The best option is to change the law, as the judges indeed advised. Given the current political situation and with new elections due by early June, the only immediate choice is to add an amendment onto the “Equalities” Bill going through Parliament. But the Board of Deputies, the main representative body of Anglo-Jewry, will not do this because the non-Orthodox are opposed. The United Synagogue, the main Orthodox body, will not go it alone.
The only immediate legal option is to piggyback onto one of the amendments the churches are seeking, or perhaps get the churches to introduce an amendment that in reality would be for the Jews. Given the politics of the Anglo-Jewish community and the desire of the Board of Deputies and the United Synagogue to avoid a communal split, either of these would be useful.

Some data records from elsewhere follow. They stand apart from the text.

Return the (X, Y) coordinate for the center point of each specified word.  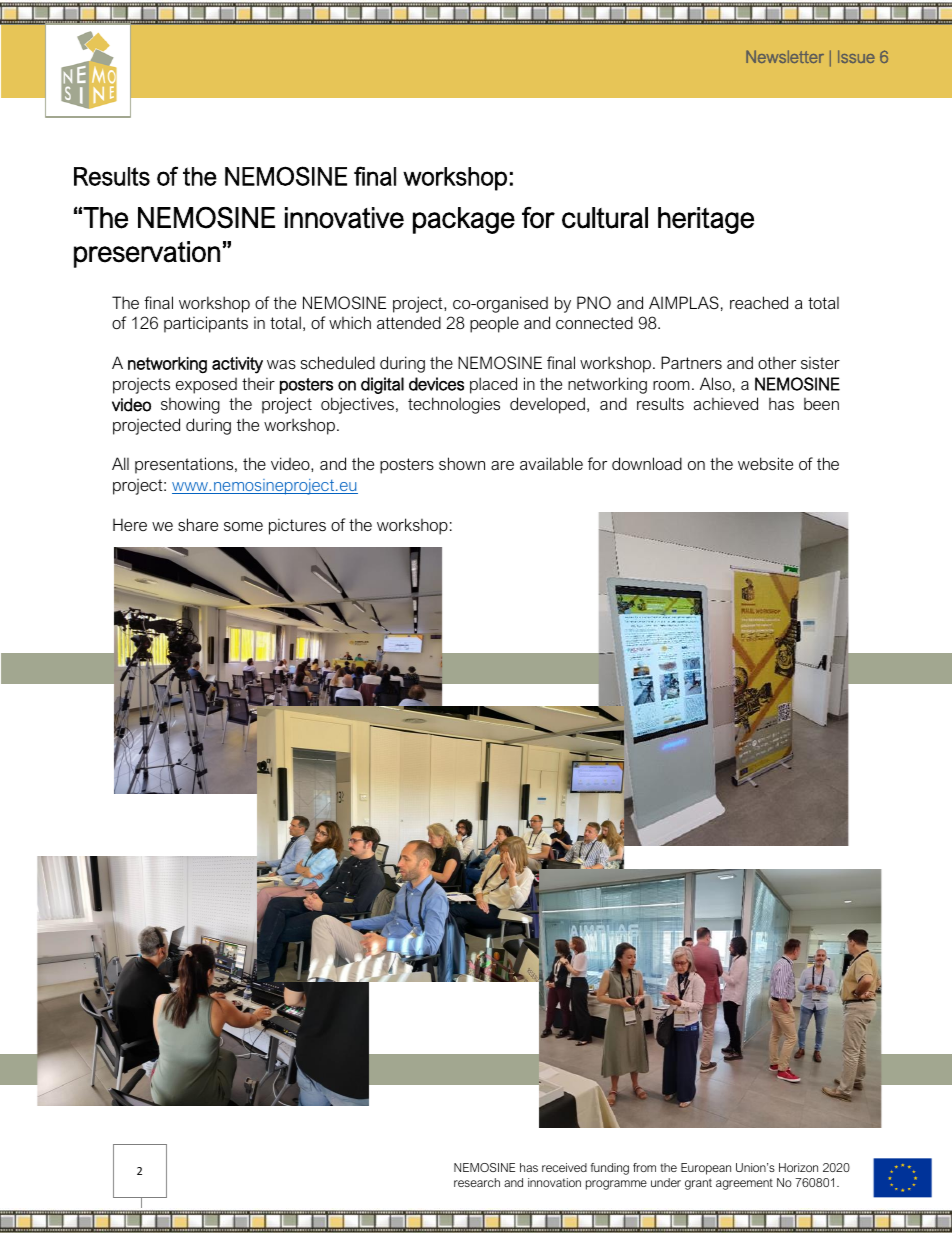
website (765, 463)
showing (190, 405)
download (647, 463)
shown (462, 463)
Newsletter (785, 56)
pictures (297, 527)
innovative (344, 218)
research (477, 1182)
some (243, 526)
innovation (554, 1182)
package (464, 220)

Without a law change, some sort of fudge to cover over the chasm in the community is likely. Principled action is not something for which Anglo-Jewish leadership has historically been known. Whether waffling is necessary to avoid a split within the Jewish community is beside the point. This ruling has opened a Pandora’s box that can be closed only if one side or the other backs down, or if the British government and courts refuse to get involved any further, or if the Orthodox will openly defend the Torah.